なお、賃料上昇トレンドにおいては、借手が入れ替わるタイミングで賃料を増額できる可能性が高まるため、貸手にとってメリットがあると判断されるケースもある。また、現在のようなインフレ局面においては、賃料収入の成長が期待できるため、貸手は変動賃料の導入に前向きな傾向が見られるなど、外部環境によって必ずしもリスクと捉えられるものではない。

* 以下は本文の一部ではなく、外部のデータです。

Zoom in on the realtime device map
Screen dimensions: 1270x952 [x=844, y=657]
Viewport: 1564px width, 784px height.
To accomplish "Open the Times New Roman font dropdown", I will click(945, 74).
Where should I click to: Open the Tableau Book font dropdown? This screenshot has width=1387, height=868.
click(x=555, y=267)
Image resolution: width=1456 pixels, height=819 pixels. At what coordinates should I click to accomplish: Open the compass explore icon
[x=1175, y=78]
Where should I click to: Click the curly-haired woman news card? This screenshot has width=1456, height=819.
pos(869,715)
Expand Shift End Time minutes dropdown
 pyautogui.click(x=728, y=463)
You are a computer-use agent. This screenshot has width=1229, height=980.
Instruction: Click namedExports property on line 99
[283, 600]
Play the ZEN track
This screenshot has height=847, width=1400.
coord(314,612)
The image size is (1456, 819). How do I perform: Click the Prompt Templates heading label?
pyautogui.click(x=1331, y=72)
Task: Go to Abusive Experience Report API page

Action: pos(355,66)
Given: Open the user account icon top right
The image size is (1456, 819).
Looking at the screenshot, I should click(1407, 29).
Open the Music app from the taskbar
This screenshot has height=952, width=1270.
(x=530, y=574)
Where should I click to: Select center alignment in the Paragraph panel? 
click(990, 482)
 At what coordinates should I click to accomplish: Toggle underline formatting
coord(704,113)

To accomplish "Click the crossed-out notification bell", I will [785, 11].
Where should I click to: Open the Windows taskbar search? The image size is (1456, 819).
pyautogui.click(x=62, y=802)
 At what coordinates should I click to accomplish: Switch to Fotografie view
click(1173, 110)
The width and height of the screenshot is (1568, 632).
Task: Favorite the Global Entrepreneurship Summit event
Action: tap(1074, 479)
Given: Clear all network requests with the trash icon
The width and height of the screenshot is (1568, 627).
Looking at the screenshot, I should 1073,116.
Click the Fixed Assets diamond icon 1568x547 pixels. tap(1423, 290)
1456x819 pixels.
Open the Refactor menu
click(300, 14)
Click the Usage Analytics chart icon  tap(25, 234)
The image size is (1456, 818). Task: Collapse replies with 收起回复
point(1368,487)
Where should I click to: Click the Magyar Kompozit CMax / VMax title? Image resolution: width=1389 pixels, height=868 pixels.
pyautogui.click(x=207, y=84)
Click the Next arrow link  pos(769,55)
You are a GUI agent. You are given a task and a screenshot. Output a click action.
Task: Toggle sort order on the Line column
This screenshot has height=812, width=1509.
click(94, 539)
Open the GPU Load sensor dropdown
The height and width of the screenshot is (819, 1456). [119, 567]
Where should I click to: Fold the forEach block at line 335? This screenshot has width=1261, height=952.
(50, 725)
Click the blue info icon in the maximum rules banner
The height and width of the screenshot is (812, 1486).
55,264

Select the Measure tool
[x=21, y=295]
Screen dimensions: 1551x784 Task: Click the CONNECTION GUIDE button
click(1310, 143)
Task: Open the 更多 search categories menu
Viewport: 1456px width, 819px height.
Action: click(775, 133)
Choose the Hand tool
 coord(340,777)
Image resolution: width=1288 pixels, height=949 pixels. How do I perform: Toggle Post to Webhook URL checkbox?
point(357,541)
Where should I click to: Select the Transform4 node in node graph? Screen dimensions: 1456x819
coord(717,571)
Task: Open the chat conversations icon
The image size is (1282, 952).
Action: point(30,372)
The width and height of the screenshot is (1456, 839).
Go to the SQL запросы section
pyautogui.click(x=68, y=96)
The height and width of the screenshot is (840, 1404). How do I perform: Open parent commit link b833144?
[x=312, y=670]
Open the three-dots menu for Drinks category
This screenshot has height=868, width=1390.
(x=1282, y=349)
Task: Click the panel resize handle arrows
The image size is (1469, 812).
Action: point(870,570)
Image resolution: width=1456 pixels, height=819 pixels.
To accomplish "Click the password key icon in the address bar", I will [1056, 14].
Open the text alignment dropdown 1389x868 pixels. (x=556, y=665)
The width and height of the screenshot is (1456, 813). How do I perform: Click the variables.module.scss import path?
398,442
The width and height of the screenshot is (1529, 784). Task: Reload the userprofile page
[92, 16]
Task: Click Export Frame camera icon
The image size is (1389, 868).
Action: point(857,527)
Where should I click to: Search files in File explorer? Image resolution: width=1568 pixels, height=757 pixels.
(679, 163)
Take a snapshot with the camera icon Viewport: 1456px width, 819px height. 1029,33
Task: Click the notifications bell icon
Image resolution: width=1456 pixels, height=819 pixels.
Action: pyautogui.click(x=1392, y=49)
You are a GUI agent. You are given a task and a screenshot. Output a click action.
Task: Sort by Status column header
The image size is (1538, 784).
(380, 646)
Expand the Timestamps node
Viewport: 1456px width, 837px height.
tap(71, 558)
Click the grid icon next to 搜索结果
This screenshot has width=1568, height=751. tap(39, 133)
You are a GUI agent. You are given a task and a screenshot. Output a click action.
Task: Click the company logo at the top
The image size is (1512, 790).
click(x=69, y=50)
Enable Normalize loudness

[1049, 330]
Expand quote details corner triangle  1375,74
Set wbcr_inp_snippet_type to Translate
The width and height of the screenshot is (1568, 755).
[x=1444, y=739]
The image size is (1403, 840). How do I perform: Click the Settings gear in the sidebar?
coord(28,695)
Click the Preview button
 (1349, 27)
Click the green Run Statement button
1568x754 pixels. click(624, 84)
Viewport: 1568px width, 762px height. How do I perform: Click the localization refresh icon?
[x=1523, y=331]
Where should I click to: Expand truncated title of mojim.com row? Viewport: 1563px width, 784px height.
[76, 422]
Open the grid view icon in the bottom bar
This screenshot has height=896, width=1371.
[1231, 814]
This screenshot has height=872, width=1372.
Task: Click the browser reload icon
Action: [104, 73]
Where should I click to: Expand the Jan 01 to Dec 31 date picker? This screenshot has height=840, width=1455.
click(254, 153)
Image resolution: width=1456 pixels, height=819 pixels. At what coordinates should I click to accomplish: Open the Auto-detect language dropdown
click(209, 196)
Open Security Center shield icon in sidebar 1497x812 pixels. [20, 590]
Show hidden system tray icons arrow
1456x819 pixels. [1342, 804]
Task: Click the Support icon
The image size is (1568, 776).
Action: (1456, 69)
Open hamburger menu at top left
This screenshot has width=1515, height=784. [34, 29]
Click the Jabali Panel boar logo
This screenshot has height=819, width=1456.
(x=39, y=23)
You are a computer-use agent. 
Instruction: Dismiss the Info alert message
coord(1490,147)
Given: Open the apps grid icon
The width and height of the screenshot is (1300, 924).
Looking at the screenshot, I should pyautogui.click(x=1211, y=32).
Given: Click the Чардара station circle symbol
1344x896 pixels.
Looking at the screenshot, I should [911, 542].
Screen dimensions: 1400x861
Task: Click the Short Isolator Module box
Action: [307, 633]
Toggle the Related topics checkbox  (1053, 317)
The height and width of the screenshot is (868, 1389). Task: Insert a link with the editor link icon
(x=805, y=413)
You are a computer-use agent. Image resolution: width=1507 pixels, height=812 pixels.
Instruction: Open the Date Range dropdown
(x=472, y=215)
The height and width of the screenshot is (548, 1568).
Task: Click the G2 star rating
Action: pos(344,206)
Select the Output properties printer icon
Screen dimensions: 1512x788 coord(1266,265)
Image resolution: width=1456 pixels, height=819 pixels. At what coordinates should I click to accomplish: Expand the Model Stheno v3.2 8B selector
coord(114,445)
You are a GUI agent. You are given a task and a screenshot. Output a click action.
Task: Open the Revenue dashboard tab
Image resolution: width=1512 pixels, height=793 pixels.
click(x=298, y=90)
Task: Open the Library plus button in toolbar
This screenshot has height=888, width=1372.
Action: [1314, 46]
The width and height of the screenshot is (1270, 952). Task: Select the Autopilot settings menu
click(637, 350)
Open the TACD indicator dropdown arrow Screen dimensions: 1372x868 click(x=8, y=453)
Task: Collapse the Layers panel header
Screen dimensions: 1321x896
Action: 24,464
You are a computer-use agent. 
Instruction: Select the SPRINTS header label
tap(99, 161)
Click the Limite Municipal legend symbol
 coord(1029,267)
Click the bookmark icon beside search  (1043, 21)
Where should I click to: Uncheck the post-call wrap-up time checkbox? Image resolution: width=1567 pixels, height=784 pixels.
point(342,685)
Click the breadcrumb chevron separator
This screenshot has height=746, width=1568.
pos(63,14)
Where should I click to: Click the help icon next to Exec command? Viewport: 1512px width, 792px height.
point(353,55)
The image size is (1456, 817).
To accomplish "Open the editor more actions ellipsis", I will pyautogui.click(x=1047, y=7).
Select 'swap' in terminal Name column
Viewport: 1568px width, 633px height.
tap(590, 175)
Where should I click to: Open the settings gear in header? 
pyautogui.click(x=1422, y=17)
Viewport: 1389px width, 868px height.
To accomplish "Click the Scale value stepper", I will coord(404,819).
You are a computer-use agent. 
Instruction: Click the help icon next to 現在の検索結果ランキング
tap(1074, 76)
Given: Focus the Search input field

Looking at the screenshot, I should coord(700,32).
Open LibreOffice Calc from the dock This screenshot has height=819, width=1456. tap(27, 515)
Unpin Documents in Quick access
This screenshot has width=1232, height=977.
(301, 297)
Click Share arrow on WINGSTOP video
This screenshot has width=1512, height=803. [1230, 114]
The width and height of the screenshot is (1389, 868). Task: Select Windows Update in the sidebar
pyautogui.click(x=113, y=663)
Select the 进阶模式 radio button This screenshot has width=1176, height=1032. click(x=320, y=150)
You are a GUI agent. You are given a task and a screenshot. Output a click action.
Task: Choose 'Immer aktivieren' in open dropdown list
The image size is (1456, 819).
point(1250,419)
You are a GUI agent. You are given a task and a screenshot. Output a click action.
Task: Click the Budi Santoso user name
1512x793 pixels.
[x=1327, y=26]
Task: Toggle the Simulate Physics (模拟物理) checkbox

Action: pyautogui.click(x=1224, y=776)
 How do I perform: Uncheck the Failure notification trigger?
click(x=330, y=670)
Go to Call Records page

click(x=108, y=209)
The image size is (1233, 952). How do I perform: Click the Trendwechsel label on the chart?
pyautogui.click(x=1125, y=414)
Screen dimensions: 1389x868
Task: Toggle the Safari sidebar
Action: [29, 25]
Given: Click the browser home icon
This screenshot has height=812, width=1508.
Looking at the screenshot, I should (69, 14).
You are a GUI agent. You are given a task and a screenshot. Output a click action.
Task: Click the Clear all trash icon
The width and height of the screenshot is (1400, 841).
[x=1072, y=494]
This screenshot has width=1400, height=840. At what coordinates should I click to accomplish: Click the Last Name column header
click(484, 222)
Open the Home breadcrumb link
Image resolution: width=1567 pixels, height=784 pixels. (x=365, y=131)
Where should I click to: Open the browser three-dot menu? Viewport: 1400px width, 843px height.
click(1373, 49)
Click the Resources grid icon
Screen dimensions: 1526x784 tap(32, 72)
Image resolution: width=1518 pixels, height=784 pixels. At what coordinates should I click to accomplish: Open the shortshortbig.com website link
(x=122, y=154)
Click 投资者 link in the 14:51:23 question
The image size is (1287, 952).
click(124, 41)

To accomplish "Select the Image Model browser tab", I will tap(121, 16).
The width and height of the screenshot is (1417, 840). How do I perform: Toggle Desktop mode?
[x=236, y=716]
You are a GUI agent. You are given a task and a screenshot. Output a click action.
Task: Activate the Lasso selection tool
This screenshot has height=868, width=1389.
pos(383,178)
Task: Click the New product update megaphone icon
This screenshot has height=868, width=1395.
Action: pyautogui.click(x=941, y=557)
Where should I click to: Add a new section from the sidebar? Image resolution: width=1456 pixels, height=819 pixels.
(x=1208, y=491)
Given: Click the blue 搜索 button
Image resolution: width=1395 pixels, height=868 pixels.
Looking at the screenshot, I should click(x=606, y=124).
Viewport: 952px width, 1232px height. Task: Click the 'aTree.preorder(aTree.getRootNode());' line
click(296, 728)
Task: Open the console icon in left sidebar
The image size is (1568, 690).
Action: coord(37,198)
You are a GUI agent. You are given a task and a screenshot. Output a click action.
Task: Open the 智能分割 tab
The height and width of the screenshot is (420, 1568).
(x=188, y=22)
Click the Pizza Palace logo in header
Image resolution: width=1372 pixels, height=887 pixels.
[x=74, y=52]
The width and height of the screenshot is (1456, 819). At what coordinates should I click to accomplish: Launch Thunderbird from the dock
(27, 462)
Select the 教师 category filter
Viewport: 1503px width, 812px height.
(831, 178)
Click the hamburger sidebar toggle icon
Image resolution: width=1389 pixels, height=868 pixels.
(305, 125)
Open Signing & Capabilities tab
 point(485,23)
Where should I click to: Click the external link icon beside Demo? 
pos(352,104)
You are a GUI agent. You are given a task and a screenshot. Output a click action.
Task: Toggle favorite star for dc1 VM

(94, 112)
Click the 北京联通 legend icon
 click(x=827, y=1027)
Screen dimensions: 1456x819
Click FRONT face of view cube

1:事業の安定性等を考慮すると、すべての拠点に対して借手が契約期間の短期化を一律に志向するものではなく、事業戦略と財務への影響の両面から判断される。
2:変動賃料は、主に商業施設やホテル等で導入されるケースが多く、売上連動型やGOP(営業粗利益)連動型が一般的である。CPI連動型や金利連動型の変動賃料は、使用権資産としてオンバランスの対象となることには留意が必要である。

資産評価・運用戦略への影響

収益の変動性は、資産評価に影響を及ぼす。REITやファンド等においては、投資家の評価や金融機関からの資金調達を意識し、ポートフォリオ全体の賃貸借契約期間を管理し、収益の安定化を図る必要性が従前より増すだろう。借手のニーズに対応しつつ、安定性の高い長期契約と、賃料上昇トレンドにおいては増収機会の見込める短期契約との適切なバランスを見極めることが、資産運用戦略における重要な課題となろう。

契約の交渉・管理コストの増加

共益費区分の見直しをはじめ、借手から契約条件の柔軟化を求める動きが強まると、貸手には交渉の手間が増えるだけでなく、契約内容の標準化が難しくなり、管理業務の煩雑化が懸念される。結果として、契約内容の多様化・複雑化に対応するための人的リソース等の追加投入が求められ、契約管理コストの増加を招く可能性が考えられる。

不動産開発・投資判断への影響

デベロッパーや投資家が開発・取得・運用の意思決定を行う際には、契約期間や契約条件の柔軟性が従来以上に変動要因として意識されることが考えられる。例えば、新築ビルのテナント誘致においては、アンカーテナントの選定や区画毎のテナントの配置(いわゆるパズリング)において、収益の安定性や契約の継続性の観点から、従来と異なる判断軸が求められる可能性がある。

テナントの与信判断や契約更新時のリスク評価

新基準により借手の使用権資産・リース負債がオンバランスされるため、財務状況の透明性が増す。この点は、貸手にとってテナントの与信判断や契約更新時のリスク評価を行う上で有用と考えられる。

サブリース業界への影響

契約類型による会計処理と事業戦略への影響

サブリースにおいては、ヘッドリースとサブリースを別個の契約として取り扱い、借手・貸手のそれぞれの立場として会計処理を行うのが原則である(図表2)。但し、中間的な貸手(サブリース会社)がヘッドリースに対して実質的に裁量やリスクを有しない、いわゆるパス・スルー型の場合、ヘッドリースに関する使用権資産およびリース負債を貸借対照表に計上せず、受取リース料と支払リース料の差額のみを損益計上する処理が可能とされている<3>。そのため、貸借対照表の膨張を回避したいサブリース会社においては、パス・スルー型の契約形態を志向する動きが強まる可能性がある。一方、サブリース会社におけるビジネスモデルや利益率の確保、ヘッドリースの貸手(オーナー)のリスク移転ニーズ等により、従来の賃料保証型を志向する可能性も十分考えられ、契約形態の選択はケース・バイ・ケースとなることが予想される。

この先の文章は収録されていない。